The protoplast of a cell contains several chromatophores, which can be disc-shaped, plate-shaped, ribbon- or cup-shaped or star-shaped. One or many cores. Some species have pyrenoids. Stigma is noted in mobile forms.

Yellow-green algae can reproduce by longitudinal cell division, the disintegration of colonies or filaments into separate sections, and also by zoo- or aplanospores. The sexual process (iso- or oogamy) is known to few. To withstand unfavorable conditions, some species form cysts with a slightly silicified bivalve shell.

Yellow-green algae are distributed throughout the globe. They are found mainly in clean freshwater bodies of water, less often in seas and brackish waters, they are also common in soil; can live in both acidic and alkaline waters; preferring moderate temperatures, they most often develop in spring and autumn, although there are species found throughout all periods of the year, including winter.

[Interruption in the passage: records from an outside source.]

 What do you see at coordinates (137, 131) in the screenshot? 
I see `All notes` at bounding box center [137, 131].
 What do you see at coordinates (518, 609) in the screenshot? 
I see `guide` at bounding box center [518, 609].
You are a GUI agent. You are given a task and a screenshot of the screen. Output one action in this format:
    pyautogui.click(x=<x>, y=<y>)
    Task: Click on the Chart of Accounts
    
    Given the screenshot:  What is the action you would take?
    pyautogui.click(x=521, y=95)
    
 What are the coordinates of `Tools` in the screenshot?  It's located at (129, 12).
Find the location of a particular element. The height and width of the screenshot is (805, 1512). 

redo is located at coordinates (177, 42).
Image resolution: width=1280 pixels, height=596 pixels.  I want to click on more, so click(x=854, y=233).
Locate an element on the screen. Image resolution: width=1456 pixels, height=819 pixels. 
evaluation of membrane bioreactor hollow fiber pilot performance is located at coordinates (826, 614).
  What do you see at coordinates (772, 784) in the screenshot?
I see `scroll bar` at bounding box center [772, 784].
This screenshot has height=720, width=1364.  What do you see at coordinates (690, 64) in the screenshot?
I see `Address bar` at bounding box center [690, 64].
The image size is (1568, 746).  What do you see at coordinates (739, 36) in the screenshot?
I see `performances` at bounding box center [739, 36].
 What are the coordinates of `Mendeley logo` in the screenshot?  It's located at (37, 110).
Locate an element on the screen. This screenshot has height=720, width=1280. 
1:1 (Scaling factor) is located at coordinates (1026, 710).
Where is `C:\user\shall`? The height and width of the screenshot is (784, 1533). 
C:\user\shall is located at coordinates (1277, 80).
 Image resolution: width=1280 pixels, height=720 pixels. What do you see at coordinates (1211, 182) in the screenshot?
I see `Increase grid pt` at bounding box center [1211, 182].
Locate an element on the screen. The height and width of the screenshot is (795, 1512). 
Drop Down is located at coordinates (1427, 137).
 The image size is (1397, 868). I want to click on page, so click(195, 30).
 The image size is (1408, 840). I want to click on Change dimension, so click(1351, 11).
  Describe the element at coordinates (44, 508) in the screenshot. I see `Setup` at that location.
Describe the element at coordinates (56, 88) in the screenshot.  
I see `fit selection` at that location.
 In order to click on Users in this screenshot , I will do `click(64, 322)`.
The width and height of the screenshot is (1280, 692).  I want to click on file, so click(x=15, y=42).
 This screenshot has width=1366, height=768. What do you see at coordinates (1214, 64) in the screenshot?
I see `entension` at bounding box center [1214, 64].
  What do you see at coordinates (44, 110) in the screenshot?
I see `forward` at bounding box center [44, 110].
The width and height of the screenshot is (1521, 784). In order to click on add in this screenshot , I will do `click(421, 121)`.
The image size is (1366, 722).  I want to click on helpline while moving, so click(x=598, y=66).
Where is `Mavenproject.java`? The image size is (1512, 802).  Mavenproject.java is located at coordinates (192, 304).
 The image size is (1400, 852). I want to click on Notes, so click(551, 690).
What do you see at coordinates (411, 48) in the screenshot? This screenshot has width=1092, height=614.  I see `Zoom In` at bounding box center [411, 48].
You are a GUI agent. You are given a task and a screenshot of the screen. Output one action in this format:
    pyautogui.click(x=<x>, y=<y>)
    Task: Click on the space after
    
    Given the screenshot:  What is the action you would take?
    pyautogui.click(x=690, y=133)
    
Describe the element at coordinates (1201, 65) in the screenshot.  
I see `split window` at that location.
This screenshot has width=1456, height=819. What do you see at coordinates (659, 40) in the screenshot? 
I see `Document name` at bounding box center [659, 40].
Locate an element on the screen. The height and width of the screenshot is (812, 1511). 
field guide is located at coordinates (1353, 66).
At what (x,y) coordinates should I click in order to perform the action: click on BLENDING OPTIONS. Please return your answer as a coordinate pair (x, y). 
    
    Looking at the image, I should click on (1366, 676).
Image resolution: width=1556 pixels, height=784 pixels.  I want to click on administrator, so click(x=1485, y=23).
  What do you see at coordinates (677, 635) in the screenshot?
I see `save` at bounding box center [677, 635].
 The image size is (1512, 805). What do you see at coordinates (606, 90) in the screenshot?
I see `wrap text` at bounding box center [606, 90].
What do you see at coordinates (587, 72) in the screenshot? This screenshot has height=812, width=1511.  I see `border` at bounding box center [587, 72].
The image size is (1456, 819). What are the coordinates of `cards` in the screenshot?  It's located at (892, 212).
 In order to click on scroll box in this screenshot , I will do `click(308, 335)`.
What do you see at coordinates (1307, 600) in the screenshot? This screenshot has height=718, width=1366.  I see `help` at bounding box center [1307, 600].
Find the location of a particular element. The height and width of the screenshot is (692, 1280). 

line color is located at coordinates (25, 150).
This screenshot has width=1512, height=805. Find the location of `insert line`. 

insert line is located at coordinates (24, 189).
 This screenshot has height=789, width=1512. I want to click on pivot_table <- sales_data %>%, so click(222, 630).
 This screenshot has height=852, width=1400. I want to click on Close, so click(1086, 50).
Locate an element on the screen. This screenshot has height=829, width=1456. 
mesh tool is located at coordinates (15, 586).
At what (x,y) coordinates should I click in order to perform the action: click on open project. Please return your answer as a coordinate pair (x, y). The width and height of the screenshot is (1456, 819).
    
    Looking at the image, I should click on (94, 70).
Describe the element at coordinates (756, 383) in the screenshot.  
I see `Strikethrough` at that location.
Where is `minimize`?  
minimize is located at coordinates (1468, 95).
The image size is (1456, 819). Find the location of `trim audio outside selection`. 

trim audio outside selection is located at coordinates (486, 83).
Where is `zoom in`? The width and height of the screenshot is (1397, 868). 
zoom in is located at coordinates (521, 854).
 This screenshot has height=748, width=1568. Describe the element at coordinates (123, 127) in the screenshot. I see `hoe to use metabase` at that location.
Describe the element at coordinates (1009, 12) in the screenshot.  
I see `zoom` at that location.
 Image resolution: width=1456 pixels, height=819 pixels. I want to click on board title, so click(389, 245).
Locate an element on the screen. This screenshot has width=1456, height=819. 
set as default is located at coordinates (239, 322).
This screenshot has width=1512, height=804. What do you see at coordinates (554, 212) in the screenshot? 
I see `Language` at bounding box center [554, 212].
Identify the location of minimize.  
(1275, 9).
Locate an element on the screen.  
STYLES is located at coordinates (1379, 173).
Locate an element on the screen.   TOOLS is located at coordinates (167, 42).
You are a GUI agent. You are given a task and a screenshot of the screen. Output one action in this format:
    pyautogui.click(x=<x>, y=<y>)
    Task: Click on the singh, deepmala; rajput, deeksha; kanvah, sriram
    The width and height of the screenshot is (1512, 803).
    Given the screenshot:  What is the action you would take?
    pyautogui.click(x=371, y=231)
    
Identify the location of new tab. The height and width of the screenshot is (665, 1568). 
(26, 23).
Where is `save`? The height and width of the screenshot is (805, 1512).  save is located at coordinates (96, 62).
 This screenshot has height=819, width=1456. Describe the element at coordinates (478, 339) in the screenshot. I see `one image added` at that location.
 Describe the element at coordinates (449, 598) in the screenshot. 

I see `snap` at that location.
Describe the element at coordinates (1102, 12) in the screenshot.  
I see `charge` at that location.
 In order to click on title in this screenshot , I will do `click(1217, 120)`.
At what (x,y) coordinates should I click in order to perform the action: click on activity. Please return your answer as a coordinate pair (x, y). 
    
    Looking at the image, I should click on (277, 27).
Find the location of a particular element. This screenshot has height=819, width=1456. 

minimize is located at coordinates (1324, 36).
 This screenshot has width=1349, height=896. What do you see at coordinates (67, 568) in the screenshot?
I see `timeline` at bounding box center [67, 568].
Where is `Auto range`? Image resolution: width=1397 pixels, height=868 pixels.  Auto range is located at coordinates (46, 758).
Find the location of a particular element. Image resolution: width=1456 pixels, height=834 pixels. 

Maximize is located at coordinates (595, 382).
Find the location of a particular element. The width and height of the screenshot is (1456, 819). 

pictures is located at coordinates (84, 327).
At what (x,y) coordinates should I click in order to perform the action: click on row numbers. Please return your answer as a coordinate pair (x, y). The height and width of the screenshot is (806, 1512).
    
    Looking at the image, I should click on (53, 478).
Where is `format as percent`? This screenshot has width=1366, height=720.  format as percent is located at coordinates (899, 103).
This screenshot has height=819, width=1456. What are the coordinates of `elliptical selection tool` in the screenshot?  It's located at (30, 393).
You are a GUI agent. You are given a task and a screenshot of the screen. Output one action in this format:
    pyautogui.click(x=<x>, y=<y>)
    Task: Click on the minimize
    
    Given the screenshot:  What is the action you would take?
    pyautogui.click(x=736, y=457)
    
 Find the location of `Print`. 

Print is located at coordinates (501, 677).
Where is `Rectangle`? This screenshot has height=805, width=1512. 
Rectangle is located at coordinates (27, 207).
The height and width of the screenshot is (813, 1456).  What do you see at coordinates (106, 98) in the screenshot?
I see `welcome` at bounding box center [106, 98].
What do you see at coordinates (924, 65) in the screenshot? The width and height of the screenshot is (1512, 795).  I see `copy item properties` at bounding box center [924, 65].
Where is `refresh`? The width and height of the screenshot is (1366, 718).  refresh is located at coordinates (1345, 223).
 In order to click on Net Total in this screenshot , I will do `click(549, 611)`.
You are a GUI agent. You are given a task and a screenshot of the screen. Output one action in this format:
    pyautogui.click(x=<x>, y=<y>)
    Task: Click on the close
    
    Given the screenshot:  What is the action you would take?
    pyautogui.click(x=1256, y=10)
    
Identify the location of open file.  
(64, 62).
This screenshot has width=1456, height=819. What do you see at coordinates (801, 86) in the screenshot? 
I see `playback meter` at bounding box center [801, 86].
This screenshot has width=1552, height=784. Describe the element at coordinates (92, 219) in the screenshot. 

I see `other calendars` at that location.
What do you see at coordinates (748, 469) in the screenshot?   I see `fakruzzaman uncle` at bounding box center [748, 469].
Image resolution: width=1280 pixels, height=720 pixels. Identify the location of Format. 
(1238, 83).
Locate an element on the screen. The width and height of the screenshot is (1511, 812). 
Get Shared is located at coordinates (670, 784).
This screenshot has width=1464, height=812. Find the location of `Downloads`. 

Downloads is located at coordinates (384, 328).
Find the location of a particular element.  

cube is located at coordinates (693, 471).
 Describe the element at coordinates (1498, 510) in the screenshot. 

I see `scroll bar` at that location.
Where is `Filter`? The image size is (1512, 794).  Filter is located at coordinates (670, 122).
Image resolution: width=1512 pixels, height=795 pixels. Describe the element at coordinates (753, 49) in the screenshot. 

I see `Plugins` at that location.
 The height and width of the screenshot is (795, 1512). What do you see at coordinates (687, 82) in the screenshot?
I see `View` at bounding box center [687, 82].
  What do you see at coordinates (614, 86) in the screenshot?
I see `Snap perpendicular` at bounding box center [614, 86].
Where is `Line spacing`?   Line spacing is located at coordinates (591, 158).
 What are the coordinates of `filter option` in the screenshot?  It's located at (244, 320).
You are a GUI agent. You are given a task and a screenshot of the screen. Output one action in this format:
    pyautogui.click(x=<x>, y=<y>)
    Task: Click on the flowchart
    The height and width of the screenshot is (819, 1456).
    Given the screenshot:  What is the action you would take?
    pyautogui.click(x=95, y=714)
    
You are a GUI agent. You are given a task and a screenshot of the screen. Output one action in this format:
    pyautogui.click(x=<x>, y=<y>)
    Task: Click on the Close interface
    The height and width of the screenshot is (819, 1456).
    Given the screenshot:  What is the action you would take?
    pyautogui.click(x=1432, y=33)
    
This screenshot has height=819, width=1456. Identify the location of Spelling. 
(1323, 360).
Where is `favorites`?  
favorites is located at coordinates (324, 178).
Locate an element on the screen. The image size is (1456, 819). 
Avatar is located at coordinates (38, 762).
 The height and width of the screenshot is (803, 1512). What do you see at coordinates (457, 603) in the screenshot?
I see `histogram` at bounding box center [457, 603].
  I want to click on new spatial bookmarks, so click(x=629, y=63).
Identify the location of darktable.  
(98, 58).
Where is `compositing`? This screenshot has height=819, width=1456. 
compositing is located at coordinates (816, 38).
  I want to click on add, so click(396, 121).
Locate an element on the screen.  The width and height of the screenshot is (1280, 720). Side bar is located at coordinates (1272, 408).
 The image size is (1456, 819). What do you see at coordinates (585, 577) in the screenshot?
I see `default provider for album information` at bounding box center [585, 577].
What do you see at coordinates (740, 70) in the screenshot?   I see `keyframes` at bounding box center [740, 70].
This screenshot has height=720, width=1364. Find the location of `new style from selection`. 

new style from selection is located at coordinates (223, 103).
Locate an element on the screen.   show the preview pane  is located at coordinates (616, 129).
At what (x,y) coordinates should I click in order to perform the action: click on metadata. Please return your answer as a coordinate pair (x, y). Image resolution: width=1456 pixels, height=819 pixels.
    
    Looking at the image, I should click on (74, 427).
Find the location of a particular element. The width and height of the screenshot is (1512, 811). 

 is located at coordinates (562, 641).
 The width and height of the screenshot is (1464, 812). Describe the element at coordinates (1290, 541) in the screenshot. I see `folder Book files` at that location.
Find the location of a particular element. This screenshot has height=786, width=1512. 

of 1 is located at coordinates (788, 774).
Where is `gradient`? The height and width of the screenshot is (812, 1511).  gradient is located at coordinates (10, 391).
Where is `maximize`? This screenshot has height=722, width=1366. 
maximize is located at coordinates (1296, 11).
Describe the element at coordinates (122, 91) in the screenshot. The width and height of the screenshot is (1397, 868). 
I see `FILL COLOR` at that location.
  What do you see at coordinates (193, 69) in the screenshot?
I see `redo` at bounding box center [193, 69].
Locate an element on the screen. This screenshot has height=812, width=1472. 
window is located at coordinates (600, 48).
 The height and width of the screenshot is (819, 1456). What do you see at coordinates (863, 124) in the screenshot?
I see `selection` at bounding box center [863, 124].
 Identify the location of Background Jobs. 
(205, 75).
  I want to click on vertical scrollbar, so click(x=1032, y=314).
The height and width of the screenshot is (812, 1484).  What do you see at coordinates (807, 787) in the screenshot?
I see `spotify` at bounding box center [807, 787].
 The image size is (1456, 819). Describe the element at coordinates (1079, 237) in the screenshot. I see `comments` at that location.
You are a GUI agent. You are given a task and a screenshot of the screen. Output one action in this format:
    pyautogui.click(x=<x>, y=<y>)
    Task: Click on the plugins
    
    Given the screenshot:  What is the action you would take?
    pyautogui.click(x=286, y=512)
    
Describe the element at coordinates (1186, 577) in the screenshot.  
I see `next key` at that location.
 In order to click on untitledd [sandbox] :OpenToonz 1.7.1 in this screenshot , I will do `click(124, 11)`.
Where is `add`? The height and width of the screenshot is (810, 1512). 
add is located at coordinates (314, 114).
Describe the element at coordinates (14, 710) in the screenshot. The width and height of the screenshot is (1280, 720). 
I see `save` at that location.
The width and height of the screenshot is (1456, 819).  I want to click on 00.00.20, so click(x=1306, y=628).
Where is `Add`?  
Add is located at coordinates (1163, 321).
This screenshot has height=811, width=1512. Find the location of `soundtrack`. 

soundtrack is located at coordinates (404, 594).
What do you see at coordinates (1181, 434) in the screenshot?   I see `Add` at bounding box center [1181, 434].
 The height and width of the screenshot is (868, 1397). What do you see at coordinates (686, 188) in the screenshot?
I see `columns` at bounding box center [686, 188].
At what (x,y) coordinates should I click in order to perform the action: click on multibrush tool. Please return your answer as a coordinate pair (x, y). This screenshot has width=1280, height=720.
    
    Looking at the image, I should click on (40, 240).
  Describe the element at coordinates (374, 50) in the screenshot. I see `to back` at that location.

Yellow-green algae are mainly representatives of plankton, mainly passive plankters; they are less common in the periphytope and benthos. Most often they can be found in accumulations of filamentous plants and among thickets of higher aquatic plants in the coastal zone of rivers, ponds, lakes and reservoirs, less often in clear water.

The importance of yellow-green algae as phototrophic organisms lies primarily in the creation of primary production in water bodies and their participation in the food chain of aquatic organisms. Yellow-green algae, along with many others, form sapropel (silt). Living in bodies of water rich in organic residues, they can serve as indicative forms in determining the degree of water pollution. In soils, they actively participate in the accumulation of organic matter, helping to increase fertility.

Yellow-green algae are a group that has not yet been sufficiently studied. Its origin has not been reliably determined. At present, the prevailing opinion is that they are an independent department, since they show a clearly defined parallelism of forms with golden and green algae, the separation of which into independent departments no one doubts. Undoubtedly, yellow-green algae are related to golden algae and diatoms.